NVMe, same master, with v2-0001-Defer-flushing-of-SLRU-files.patch, fsync=off
95.401, 0.0969999
95.028, 0.099
94.632, 0.0970001

So apparently the v2-0001-Defer-flushing-of-SLRU-files helps in my case on higher latency storage.

The append-only bottleneck appears to be limited by syscalls/s due to small block size even with everything in FS cache (but not in shared buffers, please compare with TEST1 as there was no such bottleneck at all):

29.62% postgres [kernel.kallsyms] [k] copy_user_enhanced_fast_string
---copy_user_enhanced_fast_string
|--17.98%--copyin
[..]
| __pwrite_nocancel
| FileWrite
| mdwrite
| FlushBuffer
| ReadBuffer_common
| ReadBufferWithoutRelcache
| XLogReadBufferExtended
| XLogReadBufferForRedoExtended
| --17.57%--btree_xlog_insert
| btree_redo
| StartupXLOG
|
--11.64%--copyout
[..]
__pread_nocancel
--11.44%--FileRead
mdread
ReadBuffer_common
ReadBufferWithoutRelcache
XLogReadBufferExtended
XLogReadBufferForRedoExtended
--11.34%--btree_xlog_insert
btree_redo
StartupXLOG

5.62% postgres postgres [.] hash_search_with_hash_value
---hash_search_with_hash_value
|--1.74%--smgropen
[..]

No# of syscalls/s topped at ~100k/s @ 8kB for each read & write respectively (it's logical I/O as everything fits in VFS cache, nearly no physical I/O).
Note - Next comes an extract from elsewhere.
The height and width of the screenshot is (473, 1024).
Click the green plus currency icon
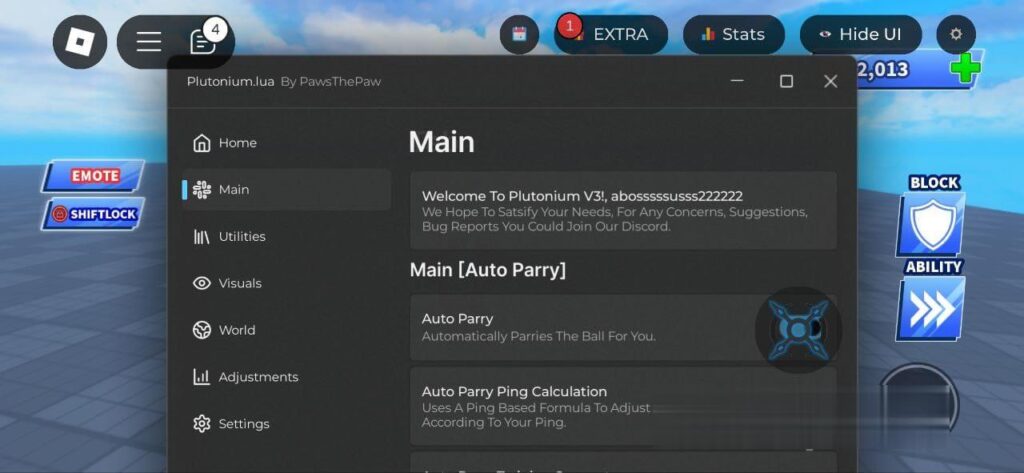pos(965,69)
It was also visible during the test that the startup/recovering process spent 60% of it's time in %sys time in such conditions. As there was no sorting visible in profiler, I've did not test the workload with compactify_tuples()->pg_qsort() performance improvement here, although from basic runs it appears it did not introduce any degradation.
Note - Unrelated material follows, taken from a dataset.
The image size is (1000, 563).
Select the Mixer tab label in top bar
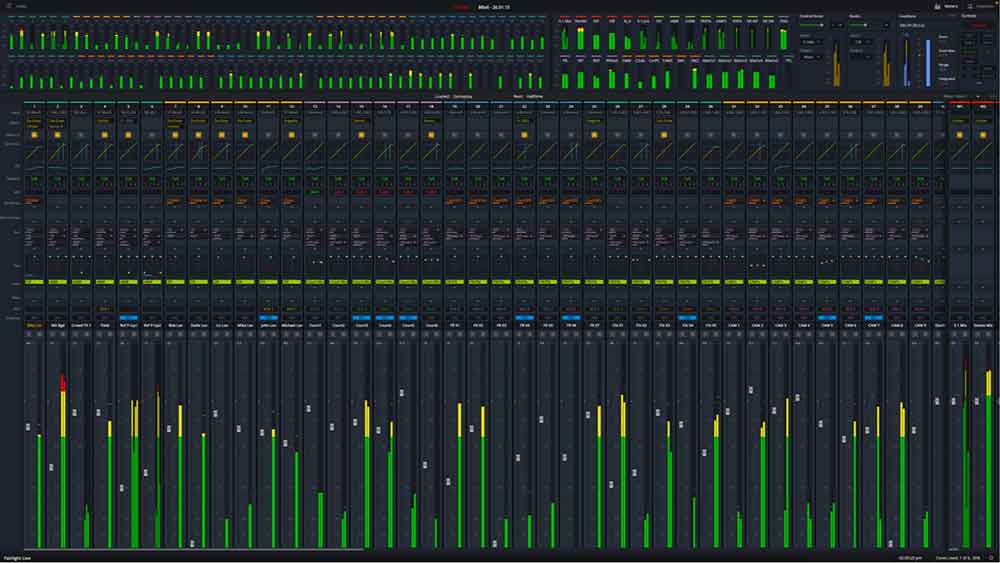951,6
TEST2b: Quite frankly, at 1st glance I've did not seem to understand why btree_xlog_insert()->ReadBuffer_common() would require FlushBuffer() that would write, until I've bumped shared buffers 128MB -> 24GB as it might have been flushing dirty buffers which caused those pwrite's() - it's not evident as direct call in code from ReadBuffer*() (inlining? any idea how to monitor on standby the cycling of dirty buffers during recovery when there is no bgwriter yet?). Still I wanted to eliminate storage and VFS cache as bottleneck. This lead me to results like below (with fsync=on, also defer patch, shared_buffers=24GB to eliminate VFS cache lookups):
27.341, 0.858
27.26, 0.869
26.959, 0.86

Turning on/off the defer SLRU patch and/or fsync doesn't seem to make any difference, so if anyone is curious the next sets of append-only bottlenecks is like below:

14.69% postgres postgres [.] hash_search_with_hash_value
---hash_search_with_hash_value
|--9.80%--BufTableLookup
| ReadBuffer_common
| ReadBufferWithoutRelcache
| XLogReadBufferExtended
| XLogReadBufferForRedoExtended
| |--7.76%--btree_xlog_insert
| | btree_redo
| | StartupXLOG
| --1.63%--heap_xlog_insert
--4.90%--smgropen
|--2.86%--ReadBufferWithoutRelcache
| XLogReadBufferExtended
| |--2.04%--XLogReadBufferForRedoExtended
| | |--1.22%--btree_xlog_insert
| | | btree_redo
| | | StartupXLOG
| | --0.82%--heap_xlog_insert
| --0.82%--XLogRecordPageWithFreeSpace
| heap_xlog_insert
--2.04%--XLogReadBufferExtended
XLogReadBufferForRedoExtended
--1.63%--btree_xlog_insert
btree_redo
StartupXLOG

7.76% postgres libc-2.17.so [.] __memmove_ssse3_back
---__memmove_ssse3_back
PageAddItemExtended
btree_xlog_insert
btree_redo
StartupXLOG

Still the result seems to be nice, as it is 10^6 (trx) / 27s = ~34k TPS on recovery side (~3000MB of WAL/~27s = ~111MB/s without FPW) provided there would be no I/O overheads and my assumptions. For full picture, compare ratio generation of "primary" data with INSERTs I was able to get without any special tuning:
- ~29k TPS of INSERTs-only/COMMITs with pgbench -c8
- ~49k TPS of INSERTs-only/COMMITs with pgbench -c16
so the WAL (single process) recovery code in 14master seems to have like 70% of performance of fairly low-end primary 16vCPU DB in above append-only conditions.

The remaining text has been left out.